If Zorro had gone to terrorist camp, taken courses in English elocution, assumed a penchant for zippy alliteration (a veritable "vichyssoise of verbiage"), and moved to a cavernous tomb decorated with pre-Raphaelite art and movie posters, well, you'd have V – the masked marauder of the smart, entertaining V for Vendetta.
Produced and scripted by the Wachowski brothers, the boys behind the dazzling Matrix and its sad-sack sequels, V for Vendetta is a swashbuckling thriller with a political edge. The film is adapted from the comic books written by Alan Moore and illustrated by David Lloyd.
Set a couple of decades hence, in a bleak Britain ruled by a short, testy despot who addresses his underlings via giant, flat-screen TV, the movie offers dire portents for doomsayers forecasting democracy's demise.
The United States, we are told, has become "the world's biggest leper colony." England, recovering from apocalyptic viruses and destruction linked to evildoers, is now under the firm hand of Adam Sutler (John Hurt), a Hitleresque pipsqueak who probably grew up with a copy of 1984 under his pillow.

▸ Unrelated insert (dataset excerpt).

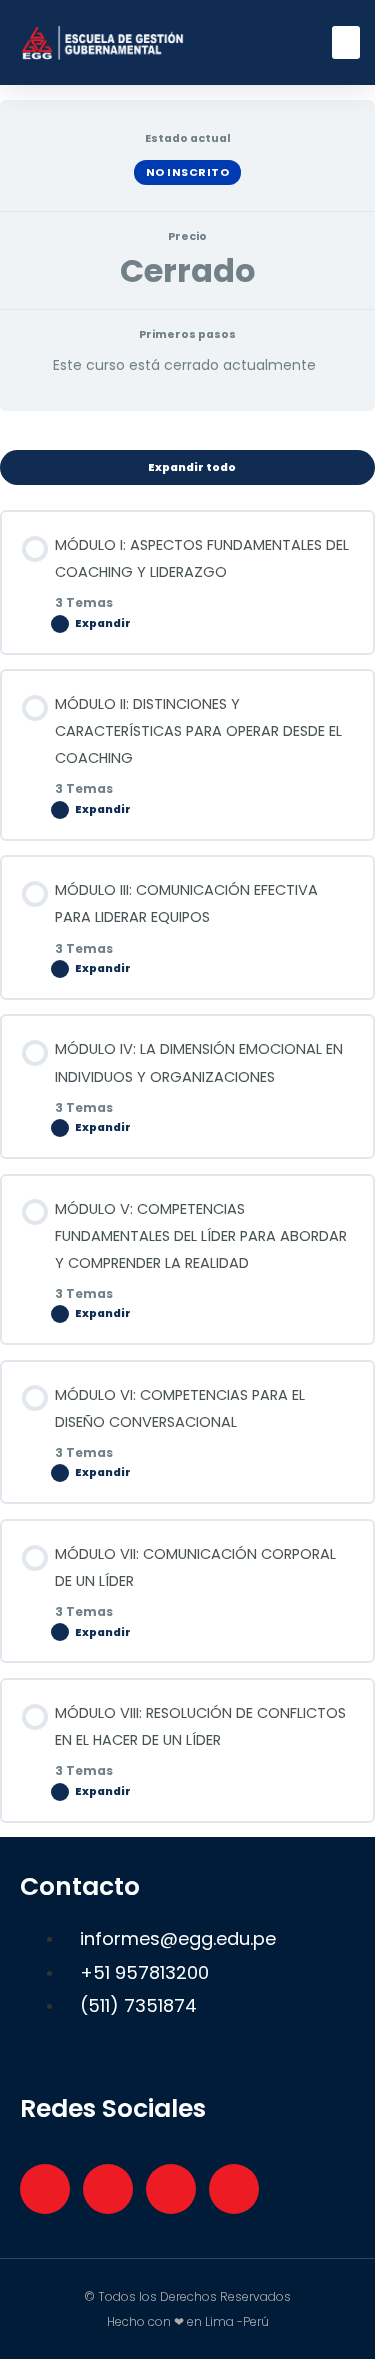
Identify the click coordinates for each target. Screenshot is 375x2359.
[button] (346, 42)
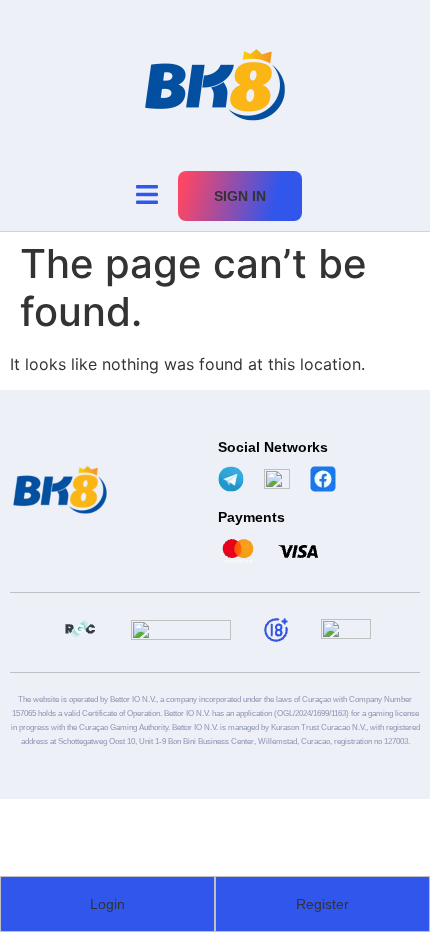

Phones are tapped. Books are banned. Homosexuality is forbidden. Television is controlled by the government. Food is rationed, and so is personal freedom. Nightly curfews are enforced by "fingermen" – secret police who think it their right to violate attractive young women out on the street after dark.
Which is how Evey (Natalie Portman), an assistant at a TV news show, first crosses paths with V (Hugo Weaving): She's in an alley encircled by goons, and he, wearing a hat, cape and grinning mask, comes to the rescue.
The relationship that ensues is a tricky one: part Stockholm syndrome, part Beauty and the Beast (there's a reason beyond mere disguise for V's porcelain-like visage), part freedom-fighting confreres, part couch potatoes. (A wonderful scene: the two curled up in V's Shadow Gallery lair watching a video of Robert Donat's The Count of Monte Cristo.)
Directed by the Wachowskis' protege James McTeigue in fitting tones of gray – with dashes of color, and humor – V for Vendetta also stars Stephen Rea as a top cop assigned to track down the terrorist V, who has blown up London's Old Bailey and is threatening to do likewise with Parliament. V's mask is a likeness of Guy Fawkes, the fabled 17th-century radical who plotted to explode Parliament and who became the namesake of a British holiday celebrated with fireworks. V sees himself as Fawkes' heir, with a similar mission: to topple a tyrannical regime and restore liberty. If innocent civilians die in the process, so be it.
In its more meditative (or, one could argue, pretentious) moments, V for Vendetta poses the question: Is terrorism ever justified? Is blowing up buildings in the name of freedom a good thing? What would George Bush make of all this? Or George Washington?
V for Vendetta gets hurried, and muddied, toward the end, but Portman, with her shaven head and her (pretty good) English accent, is never less than compelling. Weaving, his face concealed, uses his voice and body to powerful effect, and some fine Brits (Stephen Fry, Sinead Cusack, Tim Pigott-Smith) add heft to the comic- book scenario.
Speaking of which, it should be noted that V for Vendetta's cocreator, the English writer Moore, has taken his name off the credits. His disgruntlement, however, seems particularly nitpicky. The movie made from his comic is a lot of dark, Orwellian fun.